Human Motion Prediction using Semi-adaptable Neural Networks
This work addresses the need for robots to safely and efficiently collaborate with humans by enhancing motion prediction, though it is incremental as it builds on existing deep learning approaches with adaptation and uncertainty quantification.
The paper tackles the problem of predicting human motion for human-robot interaction by proposing a semi-adaptable neural network that adapts to time-varying behaviors and provides uncertainty bounds, resulting in significant improvements in prediction accuracy and computational efficiency over state-of-the-art methods.

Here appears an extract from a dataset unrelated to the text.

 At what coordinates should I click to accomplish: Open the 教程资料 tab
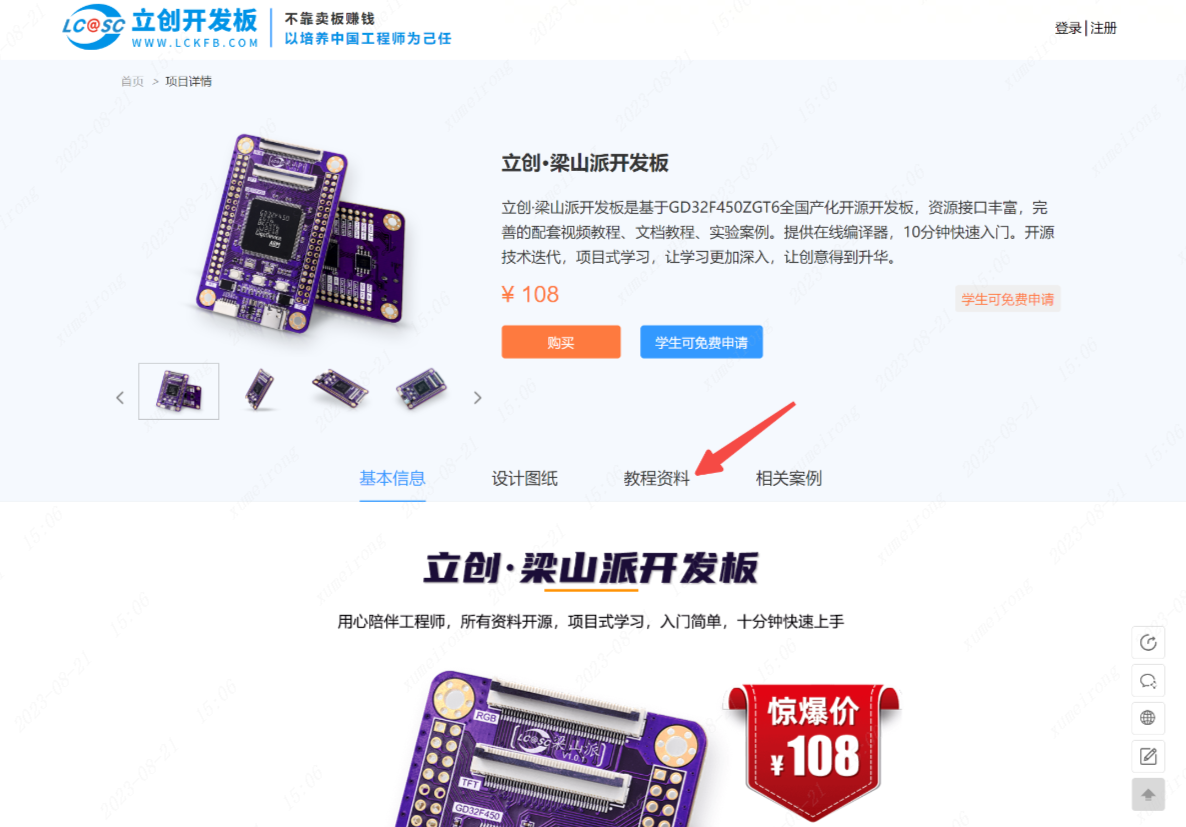657,478
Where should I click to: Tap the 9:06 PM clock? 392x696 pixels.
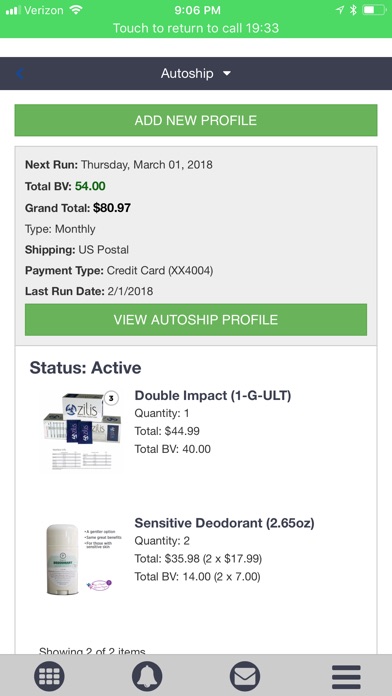pyautogui.click(x=197, y=10)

Human motion prediction is an important component to facilitate human robot interaction. Robots need to accurately predict human's future movement in order to safely plan its own motion trajectories and efficiently collaborate with humans. Many recent approaches predict human's movement using deep learning methods, such as recurrent neural networks. However, existing methods lack the ability to adapt to time-varying human behaviors, and many of them do not quantify uncertainties in the prediction. This paper proposes an approach that uses a semi-adaptable neural network for human motion prediction, and provides uncertainty bounds of the predictions in real time. In particular, a neural network is trained offline to represent the human motion transition model, and then recursive least square parameter adaptation algorithm (RLS-PAA) is adopted for online parameter adaptation of the neural network and for uncertainty estimation. Experiments on several human motion datasets verify that the proposed method significantly outperforms the state-of-the-art approach in terms of prediction accuracy and computation efficiency.